It brings to mind a fascinating story I recently read about a woman who appeared to have everything. Her name was Eve Lavalliere, and in the early 20th century she was one of the most famous women in France. She was a stage actress and well-known beauty who was popular, talented, and wealthy. The great actress Sarah Bernhardt was in awe of Eve, telling her, “What you do is innate: you create – you do not copy the characters. You give birth to them from within yourself. It is very beautiful.” Eve was on top of the world, one of the most envied women of her time. When she took her bows after a London show in 1916, the audience stood and thunderously applauded her. As they stood and clapped, she left the stage and walked to the Thames river, intending to drown herself.
Underneath the glamour and glitter, Eve was a volcano of past hurts and mistakes ready to explode. She later said that her lifestyle was like wading, “into the vast sea of sin.” She had gold and men and good looks, but had lost her peace. “I had everything the world could offer, everything I could desire,” she said, “Nevertheless, I regarded myself the unhappiest of souls.”
Eve Lavalliere was only her stage name. She had taken it from a woman named the Duchesse de la Vallière, a mistress of King Louis XIV who had a piece of jewelry named after her glamorous style. Her real name was Eugenie Marie Fenoglio and she was born into a broken family with a violent, alcoholic father. When her mother finally found the courage to leave him, he went into a rage and murdered her before also killing himself. Eugenie became depressed and suicidal, and even as she transformed herself into Eve and found great success in the theater, her past haunted her. In an attempt to compensate, she had a number of affairs with men and spent her money lavishly. None of it brought happiness and only compounded her misery. In the meantime, she became a single mother with a cocaine-addicted daughter who, towards the end of Eve’s life, secretly made her mother addicted to the drug as well so she could freely rob her.

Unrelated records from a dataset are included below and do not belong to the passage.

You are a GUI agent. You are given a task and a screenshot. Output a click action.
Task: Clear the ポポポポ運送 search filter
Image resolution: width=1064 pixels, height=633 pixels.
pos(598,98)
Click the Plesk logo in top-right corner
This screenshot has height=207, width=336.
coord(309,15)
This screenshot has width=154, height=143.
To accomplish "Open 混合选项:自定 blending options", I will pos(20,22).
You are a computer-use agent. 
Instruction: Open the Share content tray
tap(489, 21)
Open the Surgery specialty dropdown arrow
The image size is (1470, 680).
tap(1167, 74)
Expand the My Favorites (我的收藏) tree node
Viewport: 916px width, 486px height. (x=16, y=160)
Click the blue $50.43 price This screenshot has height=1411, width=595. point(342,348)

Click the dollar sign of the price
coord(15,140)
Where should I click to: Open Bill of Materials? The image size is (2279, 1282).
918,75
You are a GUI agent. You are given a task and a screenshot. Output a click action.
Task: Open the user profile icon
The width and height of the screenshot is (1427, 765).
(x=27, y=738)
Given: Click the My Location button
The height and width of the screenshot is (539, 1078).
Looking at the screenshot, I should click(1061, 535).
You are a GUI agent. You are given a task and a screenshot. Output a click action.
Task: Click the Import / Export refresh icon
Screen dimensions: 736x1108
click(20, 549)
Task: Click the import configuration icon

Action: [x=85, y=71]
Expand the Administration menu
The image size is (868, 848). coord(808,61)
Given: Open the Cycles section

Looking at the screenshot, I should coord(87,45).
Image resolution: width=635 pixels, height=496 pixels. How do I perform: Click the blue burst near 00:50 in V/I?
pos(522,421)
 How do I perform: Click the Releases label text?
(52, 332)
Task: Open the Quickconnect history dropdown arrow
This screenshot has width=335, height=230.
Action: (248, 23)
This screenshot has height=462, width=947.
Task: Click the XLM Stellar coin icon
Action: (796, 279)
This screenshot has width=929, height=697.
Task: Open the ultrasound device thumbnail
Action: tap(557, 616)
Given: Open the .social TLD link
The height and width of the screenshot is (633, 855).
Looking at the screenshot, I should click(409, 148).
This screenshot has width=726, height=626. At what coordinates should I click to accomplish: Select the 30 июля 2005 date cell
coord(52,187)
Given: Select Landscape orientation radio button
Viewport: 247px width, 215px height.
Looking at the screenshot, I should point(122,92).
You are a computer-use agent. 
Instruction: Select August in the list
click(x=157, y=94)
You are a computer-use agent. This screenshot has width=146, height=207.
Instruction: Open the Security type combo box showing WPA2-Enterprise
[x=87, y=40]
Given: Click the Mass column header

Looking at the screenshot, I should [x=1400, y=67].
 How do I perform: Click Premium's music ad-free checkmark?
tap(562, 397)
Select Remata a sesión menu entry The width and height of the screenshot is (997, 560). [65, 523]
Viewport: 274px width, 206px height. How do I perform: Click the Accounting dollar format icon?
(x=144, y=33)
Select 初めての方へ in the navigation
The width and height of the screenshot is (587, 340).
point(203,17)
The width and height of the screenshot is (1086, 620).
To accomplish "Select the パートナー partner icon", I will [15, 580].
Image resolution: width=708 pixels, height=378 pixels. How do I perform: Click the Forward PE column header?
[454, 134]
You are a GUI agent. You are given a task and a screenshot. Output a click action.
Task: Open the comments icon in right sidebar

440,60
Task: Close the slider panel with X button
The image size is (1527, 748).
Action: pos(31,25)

Having hit the depths of suicidal depression, Eve happened to meet a priest who convinced her to attend Mass. Soon she was attending frequently and her whole life changed. She left her acting career behind, took on a monastic lifestyle, and made frequent mission trips to Africa. The last years of her life were marked by failing health and, and when she died, she was no longer famous, glamorous, or wealthy, but she was at peace. Even though her life outwardly seemed to have taken a turn for the worse, appearances are deceptive. She disappeared from the stage of the world, but in doing so gained back her happiness.
Here is her secret to overcoming her past, from a quote about the last years of her life; “When she gets letters from her old friends, she sometimes smiles, for she has no bitterness about the past, but she doesn’t think about it. She thinks only of the present and the future.” Eve learned that the past must be left in the past and it cannot continue to poison the future. No matter how much we try to compensate or pretend everything is fine, we won’t be truly happy until we deal with the past. Forgiveness, accepting who we are, and moving forward, this is how we are set free to grasp the happiness of the present moment and the hope of the future.
In the end, as Eve was suffering from chronic illness, she was asked if she had any hope of being cured. She responded, “None. But I am so happy! You cannot imagine how great my happiness is.” She then added, “I am in God’s hands. Tell my friends of days gone by that you met the happiest person on earth.” She died in 1929 at the age of 63, and her gravestone says, “I left everything for God.” Are we brave enough to leave the past behind, to leave everything that’s holding us back from seeking happiness?